Thursday, July 16, 2026

Researchers confirm cause of Earth’s biggest mass extinction

Amazing stuff!

Unfortunately, Stanford University could not resist demagoguery by drawing parallels to today's climate change:
"... Warming today
The Stanford researchers plan to examine more marine animal groups to further understand the intertwined impacts of the three stressors of warming, lack of oxygen, and acidification, which are growing in severity today.

The researchers emphasize that history could well repeat itself, as changing ocean conditions threaten modern species that are vulnerable to warmer, oxygen-depleted waters. ..."
Today's warming is hardly comparable to what went on in the during the Permian–Triassic extinction event.

"In brief
  • The Permian–Triassic extinction event, which killed off most life on Earth, did not impact all animal groups equally.
  • In the oceans, groups of animals collectively called the Paleozoic fauna that had long dominated marine environments were almost completely wiped out, but the so-called modern fauna experienced far fewer extinctions and have dominated since.
  • New research reveals that the warmer, poorly oxygenated oceans of the Permian–Triassic transition strongly favored the modern fauna’s faster metabolisms, while the Paleozoic fauna’s slow metabolisms could not keep up with increased oxygen demand triggered by the warming waters.
...

About 252 million years ago, 96% of marine species and 70% of land animals died off during the Permian–Triassic extinction event ...

for the first time incorporates biological responses of the animal groups that were decimated in the extinction and those that fared better.

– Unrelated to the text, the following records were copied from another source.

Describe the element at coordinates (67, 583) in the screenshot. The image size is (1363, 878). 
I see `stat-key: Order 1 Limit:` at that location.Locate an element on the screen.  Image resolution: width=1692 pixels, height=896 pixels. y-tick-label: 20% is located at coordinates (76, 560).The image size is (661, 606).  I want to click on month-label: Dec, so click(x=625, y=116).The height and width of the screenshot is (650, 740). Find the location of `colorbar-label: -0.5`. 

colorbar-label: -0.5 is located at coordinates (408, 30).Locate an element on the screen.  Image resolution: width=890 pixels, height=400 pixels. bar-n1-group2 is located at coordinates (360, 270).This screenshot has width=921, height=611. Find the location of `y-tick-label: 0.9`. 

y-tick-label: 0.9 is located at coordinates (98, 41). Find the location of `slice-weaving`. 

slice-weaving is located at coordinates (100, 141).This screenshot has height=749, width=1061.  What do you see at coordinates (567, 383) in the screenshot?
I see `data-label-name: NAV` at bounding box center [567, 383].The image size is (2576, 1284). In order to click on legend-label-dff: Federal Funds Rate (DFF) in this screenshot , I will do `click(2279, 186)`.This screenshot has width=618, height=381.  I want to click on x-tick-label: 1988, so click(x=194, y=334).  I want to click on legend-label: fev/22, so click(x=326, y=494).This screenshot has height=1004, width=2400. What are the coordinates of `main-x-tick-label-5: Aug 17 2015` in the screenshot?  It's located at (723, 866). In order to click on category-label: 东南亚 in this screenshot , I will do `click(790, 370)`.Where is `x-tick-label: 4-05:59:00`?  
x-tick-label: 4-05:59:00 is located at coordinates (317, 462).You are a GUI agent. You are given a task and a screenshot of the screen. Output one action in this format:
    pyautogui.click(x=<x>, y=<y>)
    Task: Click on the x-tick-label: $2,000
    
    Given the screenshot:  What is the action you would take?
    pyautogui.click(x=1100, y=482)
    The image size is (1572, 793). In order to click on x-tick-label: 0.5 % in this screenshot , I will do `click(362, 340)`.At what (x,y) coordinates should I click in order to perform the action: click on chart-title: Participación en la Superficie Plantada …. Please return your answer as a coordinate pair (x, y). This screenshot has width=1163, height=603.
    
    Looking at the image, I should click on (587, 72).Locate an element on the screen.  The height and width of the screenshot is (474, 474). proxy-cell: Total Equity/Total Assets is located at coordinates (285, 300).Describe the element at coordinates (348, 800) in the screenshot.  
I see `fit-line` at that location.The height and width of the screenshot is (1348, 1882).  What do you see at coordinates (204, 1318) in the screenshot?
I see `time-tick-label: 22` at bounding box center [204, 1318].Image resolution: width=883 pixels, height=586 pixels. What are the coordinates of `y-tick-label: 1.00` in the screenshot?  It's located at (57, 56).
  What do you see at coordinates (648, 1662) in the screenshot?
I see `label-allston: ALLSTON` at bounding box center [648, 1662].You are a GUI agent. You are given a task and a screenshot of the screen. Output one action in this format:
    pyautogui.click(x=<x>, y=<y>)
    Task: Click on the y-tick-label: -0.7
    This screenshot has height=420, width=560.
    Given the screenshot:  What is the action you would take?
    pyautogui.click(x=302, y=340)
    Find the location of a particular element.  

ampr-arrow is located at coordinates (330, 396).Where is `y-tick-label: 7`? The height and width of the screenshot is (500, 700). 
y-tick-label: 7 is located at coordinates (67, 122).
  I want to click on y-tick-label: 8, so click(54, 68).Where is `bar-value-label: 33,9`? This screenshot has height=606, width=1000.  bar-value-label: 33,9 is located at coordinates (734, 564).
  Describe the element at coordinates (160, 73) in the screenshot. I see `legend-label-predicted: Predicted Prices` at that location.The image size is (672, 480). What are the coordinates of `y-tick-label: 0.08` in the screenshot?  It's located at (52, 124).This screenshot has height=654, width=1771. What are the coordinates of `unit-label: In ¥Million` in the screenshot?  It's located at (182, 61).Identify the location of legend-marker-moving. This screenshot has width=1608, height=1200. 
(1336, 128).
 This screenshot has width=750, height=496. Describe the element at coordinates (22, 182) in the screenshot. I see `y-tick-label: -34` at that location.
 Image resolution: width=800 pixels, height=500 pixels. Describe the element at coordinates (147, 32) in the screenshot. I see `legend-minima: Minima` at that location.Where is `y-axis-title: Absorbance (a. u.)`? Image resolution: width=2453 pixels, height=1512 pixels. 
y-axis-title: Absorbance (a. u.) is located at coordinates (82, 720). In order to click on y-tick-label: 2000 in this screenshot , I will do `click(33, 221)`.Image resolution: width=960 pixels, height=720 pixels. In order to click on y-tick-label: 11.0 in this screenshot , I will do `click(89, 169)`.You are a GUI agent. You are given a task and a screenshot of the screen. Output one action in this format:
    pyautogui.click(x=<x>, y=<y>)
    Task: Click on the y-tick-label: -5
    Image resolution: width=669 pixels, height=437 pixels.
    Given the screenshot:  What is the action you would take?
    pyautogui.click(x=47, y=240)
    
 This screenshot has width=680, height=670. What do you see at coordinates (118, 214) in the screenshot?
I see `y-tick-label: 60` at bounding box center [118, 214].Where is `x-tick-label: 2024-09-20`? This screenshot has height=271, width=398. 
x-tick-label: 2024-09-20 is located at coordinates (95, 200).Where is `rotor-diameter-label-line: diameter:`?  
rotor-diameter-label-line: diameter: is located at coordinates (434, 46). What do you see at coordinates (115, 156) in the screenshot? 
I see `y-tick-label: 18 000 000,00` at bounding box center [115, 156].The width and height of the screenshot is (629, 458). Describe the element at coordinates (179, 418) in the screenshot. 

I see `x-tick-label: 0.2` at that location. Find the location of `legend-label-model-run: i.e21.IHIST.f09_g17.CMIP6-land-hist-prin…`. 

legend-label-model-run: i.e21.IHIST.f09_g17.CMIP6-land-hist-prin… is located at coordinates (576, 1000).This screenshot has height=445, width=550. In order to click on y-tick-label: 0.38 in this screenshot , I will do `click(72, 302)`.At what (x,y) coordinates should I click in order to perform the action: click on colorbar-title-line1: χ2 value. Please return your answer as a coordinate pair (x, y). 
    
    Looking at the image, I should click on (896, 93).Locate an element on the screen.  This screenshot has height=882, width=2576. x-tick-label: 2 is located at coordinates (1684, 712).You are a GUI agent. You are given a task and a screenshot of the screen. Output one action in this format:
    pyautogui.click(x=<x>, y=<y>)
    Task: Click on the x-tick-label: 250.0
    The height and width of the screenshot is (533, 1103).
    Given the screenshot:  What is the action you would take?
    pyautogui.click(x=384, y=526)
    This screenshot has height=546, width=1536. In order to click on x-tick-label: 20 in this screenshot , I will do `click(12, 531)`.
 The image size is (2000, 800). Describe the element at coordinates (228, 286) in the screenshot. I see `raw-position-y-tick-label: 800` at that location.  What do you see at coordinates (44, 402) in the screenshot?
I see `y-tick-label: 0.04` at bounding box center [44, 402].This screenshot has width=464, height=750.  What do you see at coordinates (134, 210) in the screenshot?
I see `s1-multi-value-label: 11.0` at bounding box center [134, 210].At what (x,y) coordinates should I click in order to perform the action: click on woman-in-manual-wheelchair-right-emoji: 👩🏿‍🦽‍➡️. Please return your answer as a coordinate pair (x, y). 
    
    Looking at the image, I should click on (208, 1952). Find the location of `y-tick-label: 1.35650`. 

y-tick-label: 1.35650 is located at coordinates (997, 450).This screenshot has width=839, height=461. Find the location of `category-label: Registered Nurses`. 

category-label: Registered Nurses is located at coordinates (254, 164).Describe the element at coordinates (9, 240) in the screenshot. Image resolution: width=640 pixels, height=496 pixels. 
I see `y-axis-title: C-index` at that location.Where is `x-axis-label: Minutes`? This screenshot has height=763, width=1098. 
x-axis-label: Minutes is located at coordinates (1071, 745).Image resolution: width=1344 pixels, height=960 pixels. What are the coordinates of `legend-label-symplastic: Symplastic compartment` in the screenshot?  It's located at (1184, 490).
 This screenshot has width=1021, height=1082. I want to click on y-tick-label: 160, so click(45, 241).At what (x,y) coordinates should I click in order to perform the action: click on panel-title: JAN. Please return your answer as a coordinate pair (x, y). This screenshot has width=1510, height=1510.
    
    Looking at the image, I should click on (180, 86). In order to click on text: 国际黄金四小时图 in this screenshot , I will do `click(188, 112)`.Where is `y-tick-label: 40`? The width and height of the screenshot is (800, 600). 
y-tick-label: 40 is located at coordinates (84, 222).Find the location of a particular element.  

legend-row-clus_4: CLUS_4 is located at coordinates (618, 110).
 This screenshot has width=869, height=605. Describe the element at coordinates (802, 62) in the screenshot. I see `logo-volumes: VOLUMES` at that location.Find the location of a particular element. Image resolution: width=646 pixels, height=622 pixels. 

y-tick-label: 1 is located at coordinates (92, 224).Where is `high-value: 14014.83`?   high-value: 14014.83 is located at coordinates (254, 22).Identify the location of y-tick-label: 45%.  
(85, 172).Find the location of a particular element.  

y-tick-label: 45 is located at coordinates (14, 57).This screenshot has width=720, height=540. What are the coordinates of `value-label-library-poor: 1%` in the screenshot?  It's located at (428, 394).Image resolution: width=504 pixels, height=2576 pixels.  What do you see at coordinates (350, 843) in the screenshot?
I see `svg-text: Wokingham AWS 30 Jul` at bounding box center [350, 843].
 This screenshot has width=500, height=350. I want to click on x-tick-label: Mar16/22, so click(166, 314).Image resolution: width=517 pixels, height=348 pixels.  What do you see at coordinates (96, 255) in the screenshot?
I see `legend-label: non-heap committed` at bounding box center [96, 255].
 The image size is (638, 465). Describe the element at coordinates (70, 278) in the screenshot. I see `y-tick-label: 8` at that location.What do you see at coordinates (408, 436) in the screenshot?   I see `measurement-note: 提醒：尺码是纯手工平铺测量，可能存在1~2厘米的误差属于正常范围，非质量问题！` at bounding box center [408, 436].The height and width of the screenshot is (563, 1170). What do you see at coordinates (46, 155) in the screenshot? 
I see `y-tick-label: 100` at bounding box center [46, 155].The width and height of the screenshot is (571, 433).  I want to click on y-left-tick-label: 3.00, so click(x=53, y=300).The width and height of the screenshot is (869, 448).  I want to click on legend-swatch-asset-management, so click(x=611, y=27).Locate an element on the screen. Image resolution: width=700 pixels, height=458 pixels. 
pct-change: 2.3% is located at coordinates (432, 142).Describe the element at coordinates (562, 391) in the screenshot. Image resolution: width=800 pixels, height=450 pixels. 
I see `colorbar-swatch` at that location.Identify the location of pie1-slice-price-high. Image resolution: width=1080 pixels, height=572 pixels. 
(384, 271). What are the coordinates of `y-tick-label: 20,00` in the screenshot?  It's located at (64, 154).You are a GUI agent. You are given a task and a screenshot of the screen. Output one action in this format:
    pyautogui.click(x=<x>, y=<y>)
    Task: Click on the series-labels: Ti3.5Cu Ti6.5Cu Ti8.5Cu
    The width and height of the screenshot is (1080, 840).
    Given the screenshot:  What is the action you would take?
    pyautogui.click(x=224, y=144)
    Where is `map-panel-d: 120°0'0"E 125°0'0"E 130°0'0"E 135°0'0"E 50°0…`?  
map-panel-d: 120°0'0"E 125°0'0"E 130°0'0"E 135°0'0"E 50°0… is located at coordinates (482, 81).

The groups hit hardest were those whose metabolisms could least tolerate warm, poorly oxygenated water. Such conditions prevailed throughout much of the world’s oceans as the Great Dying unfolded, caused by a surge of volcanic activity that released gargantuan amounts of planet-warming gases like carbon dioxide and methane into the atmosphere. ..."

From the significance and abstract:
"Significance
The well-established faunal turnover event between the Paleozoic fauna (e.g., brachiopods, crinoids) and the Modern fauna (e.g., clams, snails, urchins) coincided with intense global climate change of the latest Permian. We hypothesize that physiological differences in species vulnerability to temperature-dependent hypoxia explains this ecological transition. We test this hypothesis by performing physiological experiments on different taxonomic groups, dramatically increasing the amount of physiological data available for understudied but ecologically significant marine taxa. Simulations of extinction patterns guided by these traits show that ocean warming and deoxygenation together caused the taxonomic selectivity of the end-Permian mass extinction and resulting permanent shift in marine ecosystem composition. Similar selectivity patterns are expected in the modern biodiversity crisis due to similar environmental circumstances.

Abstract
The rapid global climate change at the end of the Permian Period (~251.9 Mya) coincided with the greatest macroevolutionary faunal turnover event in Earth’s history.
As the oceans warmed, lost dissolved oxygen, and became more acidic, the dominant animal groups in the Paleozoic fauna (including brachiopods and crinoids) suffered differentially high rates of extinction, allowing the Modern fauna (including bivalves and gastropods) to rise to ecological dominance.
The end-Permian kill mechanism(s) are not fully understood, but differences in extinction intensity among Linnaean classes suggest an important physiological component.
Here, we use a trait-based model of species’ metabolic O2 balance to demonstrate that temperature-dependent hypoxia can explain the taxonomic selectivity of the end-Permian mass extinction.
Direct respirometry experiments and physiological trait estimates derived from biogeographic data reveal that species belonging to the Paleozoic fauna have a higher temperature dependence of hypoxia than those belonging to the Modern fauna. In simulations of the climate transition, this trait difference leads to a greater loss of aerobic habitat for Paleozoic fauna, consistent with their observed greater extinction intensity.
These results demonstrate that differences in average physiological tolerances to environmental change across biogeography, taxonomy, and functional ecology drove end-Permian extinction patterns and could eventually characterize the modern biodiversity crisis.
Temperature-dependent hypoxia is the only kill mechanism that has been shown to explain the magnitude, biogeography, and now taxonomic selectivity of the end-Permian mass extinction, ultimately underlying the permanent shift in marine ecosystems across this transition."

Researchers confirm cause of Earth’s biggest mass extinction | Stanford Report "Stanford scientists have directly linked the disappearance of once-dominant marine groups to intolerable heat and diminished oxygen in ancient oceans."